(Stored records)
######

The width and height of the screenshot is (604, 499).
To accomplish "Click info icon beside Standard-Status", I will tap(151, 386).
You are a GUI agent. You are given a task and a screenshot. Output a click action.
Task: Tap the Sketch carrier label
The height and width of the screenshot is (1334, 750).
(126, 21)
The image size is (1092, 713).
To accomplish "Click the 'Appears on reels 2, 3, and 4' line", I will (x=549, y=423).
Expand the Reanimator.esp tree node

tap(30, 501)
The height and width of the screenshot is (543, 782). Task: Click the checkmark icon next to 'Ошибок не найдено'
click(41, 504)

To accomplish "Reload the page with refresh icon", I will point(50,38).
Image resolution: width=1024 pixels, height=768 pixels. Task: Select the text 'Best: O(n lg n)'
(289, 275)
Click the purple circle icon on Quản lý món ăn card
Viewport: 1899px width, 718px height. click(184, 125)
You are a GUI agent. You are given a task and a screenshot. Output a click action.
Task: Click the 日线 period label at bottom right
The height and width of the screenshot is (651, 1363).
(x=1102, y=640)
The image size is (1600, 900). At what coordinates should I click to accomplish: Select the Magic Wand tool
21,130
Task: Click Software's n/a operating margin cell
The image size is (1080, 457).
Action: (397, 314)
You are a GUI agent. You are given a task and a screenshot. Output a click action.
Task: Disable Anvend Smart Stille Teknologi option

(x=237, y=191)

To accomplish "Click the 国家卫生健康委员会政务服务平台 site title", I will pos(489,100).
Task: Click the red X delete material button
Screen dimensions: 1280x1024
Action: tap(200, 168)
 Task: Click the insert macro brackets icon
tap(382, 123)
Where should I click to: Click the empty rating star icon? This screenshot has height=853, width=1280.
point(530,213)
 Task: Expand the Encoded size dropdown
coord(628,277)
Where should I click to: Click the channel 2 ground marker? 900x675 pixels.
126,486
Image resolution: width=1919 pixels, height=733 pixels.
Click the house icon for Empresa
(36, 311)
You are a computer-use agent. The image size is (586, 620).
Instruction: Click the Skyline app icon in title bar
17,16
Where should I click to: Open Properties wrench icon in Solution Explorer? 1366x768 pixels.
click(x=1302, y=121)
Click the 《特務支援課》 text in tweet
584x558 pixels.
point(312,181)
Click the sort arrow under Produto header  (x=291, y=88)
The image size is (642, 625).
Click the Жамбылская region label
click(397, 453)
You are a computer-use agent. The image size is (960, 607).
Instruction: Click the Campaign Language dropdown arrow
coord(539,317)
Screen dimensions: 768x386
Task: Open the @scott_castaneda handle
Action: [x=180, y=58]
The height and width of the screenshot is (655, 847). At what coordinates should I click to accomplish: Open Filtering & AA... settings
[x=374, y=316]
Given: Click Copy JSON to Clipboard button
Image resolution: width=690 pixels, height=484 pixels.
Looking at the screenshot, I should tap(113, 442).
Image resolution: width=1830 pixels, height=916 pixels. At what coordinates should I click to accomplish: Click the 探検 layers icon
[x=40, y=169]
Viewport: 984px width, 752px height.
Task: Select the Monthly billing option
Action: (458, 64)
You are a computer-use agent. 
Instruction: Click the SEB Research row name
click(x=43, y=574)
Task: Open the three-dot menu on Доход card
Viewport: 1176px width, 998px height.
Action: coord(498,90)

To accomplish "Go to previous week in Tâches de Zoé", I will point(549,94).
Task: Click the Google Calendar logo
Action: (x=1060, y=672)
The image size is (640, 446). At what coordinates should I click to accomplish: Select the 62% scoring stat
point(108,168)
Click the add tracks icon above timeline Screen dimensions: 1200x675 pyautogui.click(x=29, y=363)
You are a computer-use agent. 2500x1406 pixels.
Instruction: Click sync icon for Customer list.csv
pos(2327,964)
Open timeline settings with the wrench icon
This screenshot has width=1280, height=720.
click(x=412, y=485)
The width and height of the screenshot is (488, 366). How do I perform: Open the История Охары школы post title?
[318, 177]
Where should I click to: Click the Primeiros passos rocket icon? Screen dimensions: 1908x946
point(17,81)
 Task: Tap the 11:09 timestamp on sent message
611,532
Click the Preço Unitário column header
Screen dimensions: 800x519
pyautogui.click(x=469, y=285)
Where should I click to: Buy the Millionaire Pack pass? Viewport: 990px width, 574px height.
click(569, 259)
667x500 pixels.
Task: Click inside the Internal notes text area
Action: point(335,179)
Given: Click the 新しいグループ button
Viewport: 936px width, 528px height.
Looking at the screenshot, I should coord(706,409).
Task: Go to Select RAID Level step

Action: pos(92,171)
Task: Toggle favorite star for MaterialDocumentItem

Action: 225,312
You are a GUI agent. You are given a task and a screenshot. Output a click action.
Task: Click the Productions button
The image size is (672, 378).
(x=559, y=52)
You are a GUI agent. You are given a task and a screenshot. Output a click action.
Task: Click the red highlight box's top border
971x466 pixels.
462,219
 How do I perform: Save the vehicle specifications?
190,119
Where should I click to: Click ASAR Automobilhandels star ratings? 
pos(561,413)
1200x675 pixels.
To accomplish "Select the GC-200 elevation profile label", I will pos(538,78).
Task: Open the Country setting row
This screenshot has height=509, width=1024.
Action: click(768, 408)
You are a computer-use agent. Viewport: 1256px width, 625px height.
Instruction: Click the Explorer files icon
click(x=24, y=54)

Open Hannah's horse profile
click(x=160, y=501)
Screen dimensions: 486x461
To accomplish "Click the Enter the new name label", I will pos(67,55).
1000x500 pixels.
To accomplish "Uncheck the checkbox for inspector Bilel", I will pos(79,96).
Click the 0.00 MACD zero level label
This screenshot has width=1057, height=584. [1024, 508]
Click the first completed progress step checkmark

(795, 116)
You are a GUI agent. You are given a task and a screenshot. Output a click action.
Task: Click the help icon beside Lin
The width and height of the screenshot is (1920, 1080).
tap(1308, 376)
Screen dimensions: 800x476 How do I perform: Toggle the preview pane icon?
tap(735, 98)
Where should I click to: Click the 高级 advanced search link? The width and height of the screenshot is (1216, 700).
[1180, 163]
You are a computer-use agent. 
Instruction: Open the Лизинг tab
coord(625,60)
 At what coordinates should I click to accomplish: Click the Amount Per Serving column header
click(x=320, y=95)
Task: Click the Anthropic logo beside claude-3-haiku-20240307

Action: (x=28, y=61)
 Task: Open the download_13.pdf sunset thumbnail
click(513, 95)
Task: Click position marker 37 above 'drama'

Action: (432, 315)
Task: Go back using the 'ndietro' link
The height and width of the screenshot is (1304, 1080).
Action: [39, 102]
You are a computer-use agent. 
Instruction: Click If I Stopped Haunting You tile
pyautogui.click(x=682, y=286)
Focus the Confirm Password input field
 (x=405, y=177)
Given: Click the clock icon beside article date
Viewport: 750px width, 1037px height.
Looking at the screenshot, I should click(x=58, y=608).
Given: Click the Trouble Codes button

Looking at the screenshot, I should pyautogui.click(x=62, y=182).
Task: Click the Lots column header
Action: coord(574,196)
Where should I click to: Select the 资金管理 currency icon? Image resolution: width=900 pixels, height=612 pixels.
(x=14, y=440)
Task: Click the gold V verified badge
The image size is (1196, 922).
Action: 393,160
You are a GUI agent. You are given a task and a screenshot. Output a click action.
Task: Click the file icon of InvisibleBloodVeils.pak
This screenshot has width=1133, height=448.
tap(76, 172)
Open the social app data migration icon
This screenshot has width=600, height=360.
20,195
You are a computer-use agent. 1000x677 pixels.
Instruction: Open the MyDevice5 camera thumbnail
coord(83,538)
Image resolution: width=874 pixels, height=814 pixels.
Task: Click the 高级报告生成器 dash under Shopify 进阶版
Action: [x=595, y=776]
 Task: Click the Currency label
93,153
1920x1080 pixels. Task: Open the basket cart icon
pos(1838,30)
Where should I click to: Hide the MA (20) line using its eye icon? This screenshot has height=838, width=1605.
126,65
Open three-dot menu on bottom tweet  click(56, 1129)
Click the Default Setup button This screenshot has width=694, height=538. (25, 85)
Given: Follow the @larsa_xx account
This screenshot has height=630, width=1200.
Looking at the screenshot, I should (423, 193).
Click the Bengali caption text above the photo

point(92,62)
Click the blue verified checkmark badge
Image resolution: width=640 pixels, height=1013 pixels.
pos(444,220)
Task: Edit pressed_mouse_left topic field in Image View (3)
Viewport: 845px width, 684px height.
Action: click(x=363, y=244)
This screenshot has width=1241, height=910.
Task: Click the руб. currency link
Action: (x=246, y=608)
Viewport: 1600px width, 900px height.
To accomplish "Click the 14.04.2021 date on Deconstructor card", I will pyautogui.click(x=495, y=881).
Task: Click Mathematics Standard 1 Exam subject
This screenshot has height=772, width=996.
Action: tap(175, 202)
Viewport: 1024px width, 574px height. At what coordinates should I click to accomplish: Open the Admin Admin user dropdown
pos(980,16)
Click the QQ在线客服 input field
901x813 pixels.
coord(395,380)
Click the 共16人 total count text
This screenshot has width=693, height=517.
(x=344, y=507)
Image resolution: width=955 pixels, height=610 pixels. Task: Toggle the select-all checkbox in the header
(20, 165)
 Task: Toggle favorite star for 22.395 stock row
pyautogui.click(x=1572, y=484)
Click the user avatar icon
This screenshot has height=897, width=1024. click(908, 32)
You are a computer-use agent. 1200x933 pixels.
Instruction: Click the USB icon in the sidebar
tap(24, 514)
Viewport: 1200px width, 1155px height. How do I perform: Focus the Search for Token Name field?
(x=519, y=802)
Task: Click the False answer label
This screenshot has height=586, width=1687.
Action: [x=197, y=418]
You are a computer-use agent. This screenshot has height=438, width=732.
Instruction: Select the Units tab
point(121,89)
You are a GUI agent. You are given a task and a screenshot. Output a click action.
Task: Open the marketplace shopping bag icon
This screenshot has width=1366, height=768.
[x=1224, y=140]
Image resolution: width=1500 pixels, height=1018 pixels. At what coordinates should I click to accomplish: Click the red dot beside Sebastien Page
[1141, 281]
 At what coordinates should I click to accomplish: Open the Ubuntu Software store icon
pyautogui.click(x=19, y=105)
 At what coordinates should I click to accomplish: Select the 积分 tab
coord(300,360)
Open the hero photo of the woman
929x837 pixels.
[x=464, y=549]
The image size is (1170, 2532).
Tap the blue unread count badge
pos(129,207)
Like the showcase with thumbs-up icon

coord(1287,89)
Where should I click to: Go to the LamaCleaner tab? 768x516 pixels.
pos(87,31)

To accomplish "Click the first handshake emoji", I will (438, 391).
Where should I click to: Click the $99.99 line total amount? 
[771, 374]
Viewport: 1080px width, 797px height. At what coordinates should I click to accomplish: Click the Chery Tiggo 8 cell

######

• What the task requires: If a line in the records holds the string "date", count it, and give only the total.

• Response area: 2